I have adjusted the maths ratings template so that it includes part of this last line. For technical reasons (aka the "pre-expand include limit") the total number of kilobytes of comments needs to be controlled, and so boilerplate comments are best absorbed into the template. Feel free to edit my version of this comment at Template:Maths rating. Geometry guy 22:15, 28 May 2007 (UTC)[reply]
I noticed and have gone through and edited myself to reflect this change. I am about through the start and stub class articles--Cronholm144 22:20, 28 May 2007 (UTC)[reply]
I had thought previously that quality (class) gradings were more straightforward than importance ratings, but a number of issues have come up, and it indeed seems to merit separate discussion, as User:Arcfrk suggests. I agree that the system at present can encourage the expansion of articles for which expansion is either undesirable, not needed, or a low priority. I also agree that a case can be made for promoting some short Stub/Start class articles to Start/B. However, I would caution against the idea of grading a short but "reasonably complete" article too highly. In my view, it is our conception of the meaning of the class grading that needs tweaking. Such a short article should certainly hope for a B or Bplus class grading, but we need to provide space and encouragement for an article to achieve its potential.
It is surprising how much one can do to improve an article. I recently participated in the FAC for Equipartition theorem. There is no reason why this subject in particular needs such a detailed treatment, cf. Virial theorem, which hasn't had the same attention (currently rated Start by Physics, but I think it is B). To me, this illustrates what can be done to lift a short B-class article to FA, and also the fact that a B-class article can be totally respectable.
I think a lot of the problem is the wording of the class descriptors. These tend to assume that an article starts off with an ill-informed description, and is gradually improved as more expertise is brought to bear. This isn't what actually happens for many of our articles. Instead they start as a technically correct definition, which is improved to a technically solid article by expert editors.
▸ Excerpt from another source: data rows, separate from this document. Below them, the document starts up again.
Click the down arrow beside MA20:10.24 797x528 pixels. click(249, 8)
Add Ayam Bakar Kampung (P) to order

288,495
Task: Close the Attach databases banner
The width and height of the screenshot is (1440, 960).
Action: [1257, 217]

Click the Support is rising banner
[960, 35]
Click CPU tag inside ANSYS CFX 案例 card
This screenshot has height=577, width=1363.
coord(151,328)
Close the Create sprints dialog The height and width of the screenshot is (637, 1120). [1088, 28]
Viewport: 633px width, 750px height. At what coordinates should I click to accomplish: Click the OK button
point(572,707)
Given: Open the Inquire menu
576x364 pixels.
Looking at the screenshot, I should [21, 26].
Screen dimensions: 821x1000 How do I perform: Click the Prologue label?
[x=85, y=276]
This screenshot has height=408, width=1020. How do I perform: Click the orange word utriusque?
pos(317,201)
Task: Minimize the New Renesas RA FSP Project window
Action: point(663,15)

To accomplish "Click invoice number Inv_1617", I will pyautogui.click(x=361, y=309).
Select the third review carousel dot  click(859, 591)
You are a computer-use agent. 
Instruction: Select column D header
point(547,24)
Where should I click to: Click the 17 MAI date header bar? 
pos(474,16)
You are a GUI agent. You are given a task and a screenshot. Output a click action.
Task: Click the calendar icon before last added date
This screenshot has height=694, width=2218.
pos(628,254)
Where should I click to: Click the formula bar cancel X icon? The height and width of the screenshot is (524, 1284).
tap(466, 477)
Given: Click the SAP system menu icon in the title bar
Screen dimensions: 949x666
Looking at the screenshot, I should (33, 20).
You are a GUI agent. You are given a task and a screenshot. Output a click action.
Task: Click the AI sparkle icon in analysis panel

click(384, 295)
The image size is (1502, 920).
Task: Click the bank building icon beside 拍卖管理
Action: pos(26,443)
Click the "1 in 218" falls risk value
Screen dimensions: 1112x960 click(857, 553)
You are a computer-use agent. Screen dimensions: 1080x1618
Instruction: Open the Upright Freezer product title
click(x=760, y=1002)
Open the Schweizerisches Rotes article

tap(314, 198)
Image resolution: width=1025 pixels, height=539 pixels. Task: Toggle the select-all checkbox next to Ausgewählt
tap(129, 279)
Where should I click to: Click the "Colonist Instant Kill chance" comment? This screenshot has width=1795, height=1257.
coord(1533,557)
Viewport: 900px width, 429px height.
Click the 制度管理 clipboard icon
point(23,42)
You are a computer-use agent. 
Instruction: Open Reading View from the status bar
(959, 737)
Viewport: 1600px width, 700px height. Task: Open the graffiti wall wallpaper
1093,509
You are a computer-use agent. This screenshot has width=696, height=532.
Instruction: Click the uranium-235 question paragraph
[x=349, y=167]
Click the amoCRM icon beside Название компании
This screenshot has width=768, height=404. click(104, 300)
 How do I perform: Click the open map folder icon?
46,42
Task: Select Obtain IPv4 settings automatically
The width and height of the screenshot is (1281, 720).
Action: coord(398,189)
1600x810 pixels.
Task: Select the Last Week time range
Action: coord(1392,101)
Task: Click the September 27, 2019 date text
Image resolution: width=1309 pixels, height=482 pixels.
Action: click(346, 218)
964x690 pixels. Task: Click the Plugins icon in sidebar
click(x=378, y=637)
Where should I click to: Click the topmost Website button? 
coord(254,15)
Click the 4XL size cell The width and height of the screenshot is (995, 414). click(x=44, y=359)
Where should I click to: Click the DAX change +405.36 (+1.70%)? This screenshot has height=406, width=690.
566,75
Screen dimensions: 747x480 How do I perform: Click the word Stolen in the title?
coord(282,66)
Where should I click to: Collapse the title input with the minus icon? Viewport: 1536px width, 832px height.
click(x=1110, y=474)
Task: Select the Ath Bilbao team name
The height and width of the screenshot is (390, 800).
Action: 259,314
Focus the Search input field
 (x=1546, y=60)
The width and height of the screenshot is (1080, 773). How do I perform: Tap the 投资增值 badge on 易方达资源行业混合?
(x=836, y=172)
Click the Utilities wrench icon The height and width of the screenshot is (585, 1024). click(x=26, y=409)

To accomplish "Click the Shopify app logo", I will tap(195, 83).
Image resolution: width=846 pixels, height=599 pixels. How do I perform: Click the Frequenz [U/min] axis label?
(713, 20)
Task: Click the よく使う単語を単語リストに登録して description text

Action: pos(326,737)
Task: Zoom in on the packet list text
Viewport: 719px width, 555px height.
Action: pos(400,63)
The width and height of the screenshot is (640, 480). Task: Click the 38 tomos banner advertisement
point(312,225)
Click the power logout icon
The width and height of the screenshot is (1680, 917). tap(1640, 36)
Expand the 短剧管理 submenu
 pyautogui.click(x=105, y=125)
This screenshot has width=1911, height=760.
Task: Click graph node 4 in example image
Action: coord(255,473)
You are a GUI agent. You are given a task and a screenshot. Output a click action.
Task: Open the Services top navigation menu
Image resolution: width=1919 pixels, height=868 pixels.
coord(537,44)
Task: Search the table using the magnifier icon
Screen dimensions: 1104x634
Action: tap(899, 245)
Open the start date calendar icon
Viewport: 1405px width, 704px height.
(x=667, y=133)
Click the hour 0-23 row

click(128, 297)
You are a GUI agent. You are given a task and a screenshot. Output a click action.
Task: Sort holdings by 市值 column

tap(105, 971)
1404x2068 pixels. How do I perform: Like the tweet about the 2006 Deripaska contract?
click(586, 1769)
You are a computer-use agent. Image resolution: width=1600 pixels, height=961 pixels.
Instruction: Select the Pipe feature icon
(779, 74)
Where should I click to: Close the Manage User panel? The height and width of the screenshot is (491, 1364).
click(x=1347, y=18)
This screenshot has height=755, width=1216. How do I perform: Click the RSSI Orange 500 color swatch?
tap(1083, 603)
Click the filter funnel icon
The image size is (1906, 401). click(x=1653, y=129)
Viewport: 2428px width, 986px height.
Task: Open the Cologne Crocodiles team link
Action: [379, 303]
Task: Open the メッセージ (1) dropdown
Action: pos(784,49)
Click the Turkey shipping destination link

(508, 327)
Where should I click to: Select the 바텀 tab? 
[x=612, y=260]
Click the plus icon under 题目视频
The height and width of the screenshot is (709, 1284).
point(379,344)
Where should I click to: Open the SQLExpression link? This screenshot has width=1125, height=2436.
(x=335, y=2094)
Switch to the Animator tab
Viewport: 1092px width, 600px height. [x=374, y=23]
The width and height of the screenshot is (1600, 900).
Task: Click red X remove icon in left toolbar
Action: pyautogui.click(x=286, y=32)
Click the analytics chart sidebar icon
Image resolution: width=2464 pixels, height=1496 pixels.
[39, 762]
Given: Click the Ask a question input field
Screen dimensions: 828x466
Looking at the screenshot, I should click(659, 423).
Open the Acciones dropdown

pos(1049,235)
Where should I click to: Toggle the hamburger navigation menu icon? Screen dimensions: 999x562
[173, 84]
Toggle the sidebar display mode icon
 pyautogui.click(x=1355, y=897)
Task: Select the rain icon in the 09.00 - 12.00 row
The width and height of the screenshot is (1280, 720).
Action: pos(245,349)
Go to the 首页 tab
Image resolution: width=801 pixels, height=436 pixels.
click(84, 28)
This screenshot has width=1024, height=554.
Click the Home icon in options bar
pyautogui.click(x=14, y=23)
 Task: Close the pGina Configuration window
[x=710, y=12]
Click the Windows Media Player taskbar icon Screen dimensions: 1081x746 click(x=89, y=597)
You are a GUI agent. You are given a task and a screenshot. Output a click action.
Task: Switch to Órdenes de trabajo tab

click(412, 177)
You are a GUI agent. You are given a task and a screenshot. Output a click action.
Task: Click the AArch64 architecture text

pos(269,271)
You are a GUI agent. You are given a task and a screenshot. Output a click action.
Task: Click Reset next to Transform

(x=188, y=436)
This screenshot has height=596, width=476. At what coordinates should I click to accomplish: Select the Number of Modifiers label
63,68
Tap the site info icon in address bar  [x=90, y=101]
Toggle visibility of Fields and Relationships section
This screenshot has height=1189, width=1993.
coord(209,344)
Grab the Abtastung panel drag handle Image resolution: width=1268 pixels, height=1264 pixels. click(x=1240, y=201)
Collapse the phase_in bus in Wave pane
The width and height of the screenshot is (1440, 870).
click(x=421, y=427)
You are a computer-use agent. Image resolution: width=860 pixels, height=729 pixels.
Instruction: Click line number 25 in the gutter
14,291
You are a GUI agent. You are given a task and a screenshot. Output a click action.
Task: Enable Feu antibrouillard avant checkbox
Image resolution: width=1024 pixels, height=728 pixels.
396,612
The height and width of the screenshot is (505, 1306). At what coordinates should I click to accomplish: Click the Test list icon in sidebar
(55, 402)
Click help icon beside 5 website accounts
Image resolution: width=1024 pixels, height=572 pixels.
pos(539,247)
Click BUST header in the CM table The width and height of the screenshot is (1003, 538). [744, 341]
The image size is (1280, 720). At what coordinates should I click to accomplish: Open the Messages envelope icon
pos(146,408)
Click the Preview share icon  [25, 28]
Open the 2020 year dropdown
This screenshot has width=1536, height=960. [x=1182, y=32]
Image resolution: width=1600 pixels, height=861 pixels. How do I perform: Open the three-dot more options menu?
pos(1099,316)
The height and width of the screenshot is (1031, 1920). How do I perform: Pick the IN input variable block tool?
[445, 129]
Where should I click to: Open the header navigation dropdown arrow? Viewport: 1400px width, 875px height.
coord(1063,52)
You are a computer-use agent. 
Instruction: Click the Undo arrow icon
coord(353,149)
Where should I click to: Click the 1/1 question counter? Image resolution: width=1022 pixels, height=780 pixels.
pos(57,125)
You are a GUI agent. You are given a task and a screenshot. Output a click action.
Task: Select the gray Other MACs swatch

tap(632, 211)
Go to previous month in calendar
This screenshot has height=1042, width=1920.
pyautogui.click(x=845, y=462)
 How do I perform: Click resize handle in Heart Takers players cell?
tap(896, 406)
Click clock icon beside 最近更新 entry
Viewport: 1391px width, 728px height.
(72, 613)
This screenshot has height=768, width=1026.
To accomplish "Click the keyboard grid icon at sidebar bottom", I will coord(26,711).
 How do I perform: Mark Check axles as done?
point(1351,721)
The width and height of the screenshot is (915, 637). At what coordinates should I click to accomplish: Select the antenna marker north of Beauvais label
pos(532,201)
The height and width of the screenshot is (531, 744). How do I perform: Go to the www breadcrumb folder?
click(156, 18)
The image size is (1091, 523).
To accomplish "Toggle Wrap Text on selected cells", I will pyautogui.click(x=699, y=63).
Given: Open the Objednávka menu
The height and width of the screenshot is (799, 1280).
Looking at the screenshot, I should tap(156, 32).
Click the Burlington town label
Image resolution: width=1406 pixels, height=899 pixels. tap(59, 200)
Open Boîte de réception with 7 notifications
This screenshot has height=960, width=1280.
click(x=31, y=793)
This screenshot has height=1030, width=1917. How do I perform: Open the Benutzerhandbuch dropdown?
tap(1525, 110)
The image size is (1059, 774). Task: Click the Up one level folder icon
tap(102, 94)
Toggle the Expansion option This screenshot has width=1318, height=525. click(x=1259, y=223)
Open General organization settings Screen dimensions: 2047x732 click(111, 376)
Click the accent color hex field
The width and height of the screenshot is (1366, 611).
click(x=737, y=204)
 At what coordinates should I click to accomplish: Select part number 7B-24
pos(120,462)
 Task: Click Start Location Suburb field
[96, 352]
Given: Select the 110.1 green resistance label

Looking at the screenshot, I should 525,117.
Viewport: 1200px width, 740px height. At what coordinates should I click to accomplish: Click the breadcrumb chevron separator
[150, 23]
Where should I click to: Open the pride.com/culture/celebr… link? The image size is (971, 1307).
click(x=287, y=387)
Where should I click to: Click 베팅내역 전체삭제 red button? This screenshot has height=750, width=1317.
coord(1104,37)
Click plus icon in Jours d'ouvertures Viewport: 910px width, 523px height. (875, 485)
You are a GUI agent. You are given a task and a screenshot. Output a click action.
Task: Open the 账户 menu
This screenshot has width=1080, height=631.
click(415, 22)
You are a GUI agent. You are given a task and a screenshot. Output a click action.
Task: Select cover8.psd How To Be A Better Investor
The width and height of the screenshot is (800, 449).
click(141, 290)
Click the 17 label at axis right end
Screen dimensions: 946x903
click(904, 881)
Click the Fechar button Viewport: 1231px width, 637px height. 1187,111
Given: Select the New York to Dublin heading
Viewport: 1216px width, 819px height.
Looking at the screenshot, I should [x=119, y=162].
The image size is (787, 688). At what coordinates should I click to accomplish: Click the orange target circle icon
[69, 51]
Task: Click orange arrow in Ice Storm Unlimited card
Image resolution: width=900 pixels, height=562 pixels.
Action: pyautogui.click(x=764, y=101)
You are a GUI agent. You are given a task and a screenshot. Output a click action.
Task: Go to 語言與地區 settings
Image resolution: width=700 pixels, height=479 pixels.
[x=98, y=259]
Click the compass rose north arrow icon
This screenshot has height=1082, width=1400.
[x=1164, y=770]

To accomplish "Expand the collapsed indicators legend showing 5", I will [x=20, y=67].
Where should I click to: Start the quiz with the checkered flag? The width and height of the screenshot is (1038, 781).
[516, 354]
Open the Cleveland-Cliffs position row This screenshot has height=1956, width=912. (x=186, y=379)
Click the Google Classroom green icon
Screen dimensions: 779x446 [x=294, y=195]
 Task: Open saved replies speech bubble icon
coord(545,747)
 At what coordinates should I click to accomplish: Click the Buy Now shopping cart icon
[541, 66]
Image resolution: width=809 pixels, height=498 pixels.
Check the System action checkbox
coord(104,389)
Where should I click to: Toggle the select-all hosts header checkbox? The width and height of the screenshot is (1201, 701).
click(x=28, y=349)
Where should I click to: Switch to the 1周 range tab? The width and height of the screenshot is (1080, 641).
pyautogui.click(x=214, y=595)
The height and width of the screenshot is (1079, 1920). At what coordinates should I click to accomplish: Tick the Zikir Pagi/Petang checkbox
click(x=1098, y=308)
However, these articles are incomprehensible to most readers, as well as being imperfectly presented or badly sourced. But the class descriptors don't pick this out: they should be encouraging us to maximise the accessibility of our articles.
I suspect this underlies some of our problems with Good Article review, because a technically excellent B article has a big leap to make to satisfy the GA crowd. I think instead we need to encourage the improvement of technically good (i.e., "reasonable complete") articles (with examples, explanations, references) in a step-by-step process, and this applies equally to articles which are short or long. I therefore think we should adapt the descriptions of the classes to our needs, rather than create new classes for short articles. Geometry guy 23:05, 28 May 2007 (UTC)[reply]

disastrous article

The article titled additional logarithm topics bears certain resemblances to New Orleans three days after Katrina. Probablly some of its material should get merged into existing articles or perhaps new articles on disparate topics. Michael Hardy 21:07, 23 May 2007 (UTC)[reply]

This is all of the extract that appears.